どれくらい時が経ったのだろう。気を鎮めるために吸い始めた煙草は3本にもなっている。
「なんで私こんなに動揺してんだろ。」
髪をかきあげながらセリカは自分を客観的に見て思った。深く吸って勢い良く煙を吐く。それはため息まじりの煙、セリカは苦々しく笑って煙草の火を消した。
体を後ろにそらし、天井を見上げる。その表情は切なくも清々しさを秘めていた。灰皿を手にして吸い殻を始末する、セリカはいつも通り朝食の支度を始めた。

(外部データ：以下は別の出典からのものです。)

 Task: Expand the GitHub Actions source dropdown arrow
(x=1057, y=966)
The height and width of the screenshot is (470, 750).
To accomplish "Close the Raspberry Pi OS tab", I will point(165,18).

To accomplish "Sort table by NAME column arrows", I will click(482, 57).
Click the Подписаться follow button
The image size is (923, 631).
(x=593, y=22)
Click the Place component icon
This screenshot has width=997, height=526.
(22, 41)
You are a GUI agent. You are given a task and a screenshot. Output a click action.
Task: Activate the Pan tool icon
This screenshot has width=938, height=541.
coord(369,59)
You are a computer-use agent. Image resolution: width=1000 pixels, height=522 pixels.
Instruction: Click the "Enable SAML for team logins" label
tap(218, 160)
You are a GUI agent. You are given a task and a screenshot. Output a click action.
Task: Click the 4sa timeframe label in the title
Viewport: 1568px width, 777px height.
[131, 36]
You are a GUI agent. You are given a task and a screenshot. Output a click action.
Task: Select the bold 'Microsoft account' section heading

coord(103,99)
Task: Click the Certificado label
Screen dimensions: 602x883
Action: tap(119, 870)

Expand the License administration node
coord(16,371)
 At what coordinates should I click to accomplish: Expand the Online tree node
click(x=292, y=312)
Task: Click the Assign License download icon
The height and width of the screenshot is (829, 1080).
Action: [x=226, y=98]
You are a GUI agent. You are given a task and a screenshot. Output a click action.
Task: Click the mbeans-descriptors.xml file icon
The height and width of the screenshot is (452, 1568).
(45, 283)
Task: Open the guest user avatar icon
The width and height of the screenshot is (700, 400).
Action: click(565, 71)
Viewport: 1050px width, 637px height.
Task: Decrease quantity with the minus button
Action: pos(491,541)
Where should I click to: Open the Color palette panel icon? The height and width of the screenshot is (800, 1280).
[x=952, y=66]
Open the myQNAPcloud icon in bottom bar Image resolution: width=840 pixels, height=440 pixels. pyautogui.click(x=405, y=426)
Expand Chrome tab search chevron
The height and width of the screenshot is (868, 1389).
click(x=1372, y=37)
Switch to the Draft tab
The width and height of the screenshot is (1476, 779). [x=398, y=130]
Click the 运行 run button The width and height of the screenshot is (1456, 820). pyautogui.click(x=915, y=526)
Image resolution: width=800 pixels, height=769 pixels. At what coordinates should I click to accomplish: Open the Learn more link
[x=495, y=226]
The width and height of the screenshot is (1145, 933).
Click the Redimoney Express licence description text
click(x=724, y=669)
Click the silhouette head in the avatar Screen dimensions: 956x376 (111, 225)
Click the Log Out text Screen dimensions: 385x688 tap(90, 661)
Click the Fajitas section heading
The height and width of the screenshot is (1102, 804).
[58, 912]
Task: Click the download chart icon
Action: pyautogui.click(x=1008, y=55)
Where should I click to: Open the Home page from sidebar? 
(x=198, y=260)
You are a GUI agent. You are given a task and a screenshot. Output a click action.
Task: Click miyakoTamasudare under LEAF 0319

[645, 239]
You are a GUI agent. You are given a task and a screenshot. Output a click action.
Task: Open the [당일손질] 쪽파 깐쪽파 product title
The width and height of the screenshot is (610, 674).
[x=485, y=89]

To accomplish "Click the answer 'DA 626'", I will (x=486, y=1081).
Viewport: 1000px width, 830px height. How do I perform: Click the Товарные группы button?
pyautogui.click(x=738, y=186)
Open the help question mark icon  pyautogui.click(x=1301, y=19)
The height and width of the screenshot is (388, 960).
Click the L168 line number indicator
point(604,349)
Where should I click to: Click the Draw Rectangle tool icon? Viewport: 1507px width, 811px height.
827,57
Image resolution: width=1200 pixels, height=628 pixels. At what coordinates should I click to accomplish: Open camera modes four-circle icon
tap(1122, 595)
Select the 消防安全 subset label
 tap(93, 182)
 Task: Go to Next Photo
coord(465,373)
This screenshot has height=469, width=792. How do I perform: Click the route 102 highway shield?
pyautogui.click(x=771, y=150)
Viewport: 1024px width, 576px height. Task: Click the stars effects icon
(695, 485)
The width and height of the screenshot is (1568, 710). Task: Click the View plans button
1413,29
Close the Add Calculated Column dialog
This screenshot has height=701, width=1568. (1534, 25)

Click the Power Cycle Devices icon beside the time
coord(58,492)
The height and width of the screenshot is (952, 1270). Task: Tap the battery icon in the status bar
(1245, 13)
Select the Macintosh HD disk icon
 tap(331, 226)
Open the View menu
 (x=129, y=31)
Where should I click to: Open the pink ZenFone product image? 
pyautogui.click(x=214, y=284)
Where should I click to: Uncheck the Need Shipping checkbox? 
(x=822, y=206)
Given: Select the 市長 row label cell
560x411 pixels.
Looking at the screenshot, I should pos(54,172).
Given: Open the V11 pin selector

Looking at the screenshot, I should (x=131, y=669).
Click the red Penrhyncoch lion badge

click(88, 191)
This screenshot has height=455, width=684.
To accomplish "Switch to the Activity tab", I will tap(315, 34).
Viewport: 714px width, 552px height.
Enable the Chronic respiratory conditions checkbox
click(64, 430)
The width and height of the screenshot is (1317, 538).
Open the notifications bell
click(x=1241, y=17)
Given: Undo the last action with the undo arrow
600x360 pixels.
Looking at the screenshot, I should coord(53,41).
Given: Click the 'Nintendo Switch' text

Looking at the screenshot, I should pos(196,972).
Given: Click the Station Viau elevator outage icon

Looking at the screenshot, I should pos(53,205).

遠くの方から近づいてくる足音に耳を傾けながら、幸せな気分をかみしめていた。玄関の前で止まることない足音は真っすぐ扉を開けて入ってきた。
「ただいま!」
「おかえり、エバン。お疲れさま。」
「お前なぁ、相変わらず窓から飛び降りようとするの止めろよな!?」
今朝の喧嘩の文句を言いながらエバン洗面所で手を洗い席に着いた。見事にしつけられた生活は週間となっているのをセリカは感じていた。エバンの前に朝食を出していく。
「はいはい。」
そう言いながら笑うセリカはどこか淋しそうに見えた。彼女につられるようにエバンの表情も曇っていく。最後にエバンの横に立ち、マグカップを置いた瞬間エバンはセリカの髪をやさしく掴んだ。
セリカを包む香水の奥にエバンは見つけてしまった。
「エバン?」
近い距離、エバンはセリカの目を真っすぐ見つめて言葉にした。
「何があった?」
また煙草を吸っていた、そんな事は隠しても無駄だった。いくら片付けても匂いを隠してもエバンは気付く。
「最近、様子がおかしいぞ?また煙草吸ってるし、元気がない。」
表情には出さなかったがセリカは動揺していた。セリカがこの言葉を言われたのは2回目だった。頭の中で色んな出来事が目まぐるしく回転する。本音と理性が競い合い、それは一瞬で決まった。